In another implementation, the example system <NUM> can comprise a biasing component <NUM> that is engaged with the stabilizer bar <NUM> and the central frame <NUM> to bias the stabilizer bar <NUM> toward the center of the top member <NUM>. That is, for example, the stabilizer bar <NUM> can be centered in a neutral position, which is substantially aligned with the center of the top member <NUM>. For example, the biasing component <NUM> can urge the stabilizer bar to the centered neutral position when the roll of the respective booms <NUM>, <NUM>, created by the roll of the vehicle chassis, is lessened to a force less than a biasing force applied by the biasing component <NUM>. In this way, for example, the stabilizer bar <NUM> can return to the neutral position, which allows the respectively attached booms <NUM>, <NUM> (e.g., attached by the left and right tilt cylinders <NUM>, <NUM>) to return to a neutral position (e.g., horizontal and parallel to the ground).

As one illustrative example, <FIG> and <FIG> are component diagrams illustrating an example implementation of one or more portions of the systems <NUM> described herein. <FIG> is a perspective rear-top-side view of the example system <NUM>; and <FIG> is a rear view of the example system <NUM>. In this example, the fixed central frame <NUM> can be fixedly engaged with a chassis of a vehicle (e.g., at the rear of a self-propelled sprayer vehicle, a sprayer towed behind a tractor, etc., such as illustrated in <FIG>).
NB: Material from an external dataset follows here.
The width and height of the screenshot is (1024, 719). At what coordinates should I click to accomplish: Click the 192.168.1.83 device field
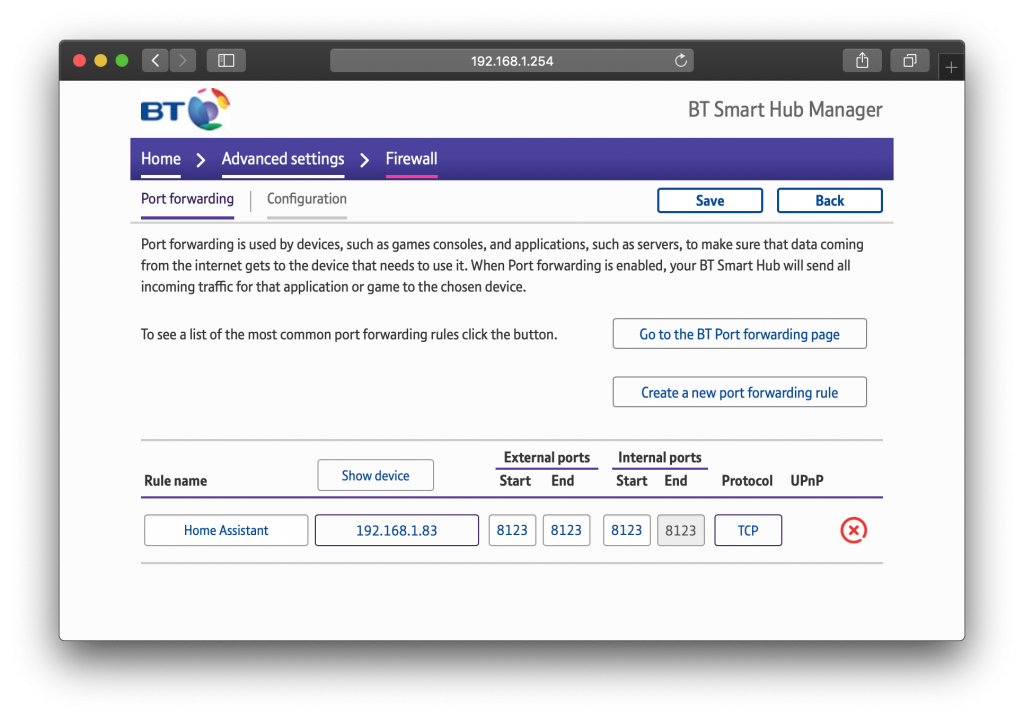pos(396,530)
In this example, the central frame <NUM> can comprise a first/left lower fold pivot <NUM>, and a second/right lower fold pivot <NUM>. As described above, the respective left and right fold pivot <NUM>, <NUM> can be pivotably coupled with a lower portion of a spray boom (e.g., left and right respectively). These pivots <NUM>, <NUM>, for example, can be used as folding pivots to allow the booms of the sprayer to fold back against the vehicle or implement, rotating in a yaw axis.

Further, the example system <NUM> can comprise a first/left stabilizer bar link <NUM>, and a second/right stabilizer bar link <NUM>. In this example, the respective bar links <NUM>, <NUM> can be pivotably coupled with the central frame <NUM>, such as at a top member. Respective bark links <NUM>, <NUM> can further be pivotably linked with a stabilizer bar <NUM>. The stabilizer bar can be couple with or comprise a first/left upper fold pivot <NUM> and a second/right upper fold pivot <NUM>. In one implementation, the respective upper fold pivot <NUM>, <NUM> can be configured to be pivotably coupled with a top portion of a spray boom (e.g., left and right respectively). In one implementation, such as illustrated in <FIG>, the respective upper fold pivot <NUM>, <NUM> can be coupled with left and right tilt cylinders, which may be coupled with the top portion of the spray boom. For example, the respective upper fold pivot <NUM>, <NUM> can be used as folding pivots to allow the booms of the sprayer to fold back against the vehicle or implement, rotating in a yaw axis.

In one implementation, the example system <NUM> can comprise a damper component <NUM>, such as a shock absorber or the like, coupled between the stabilizer bar and the central frame. In this example, the damper component <NUM> can be configured to dampen a left and right movement of the stabilizer bar, such as when the coupled boom arms roll up and down when the chassis tilts to the left and right.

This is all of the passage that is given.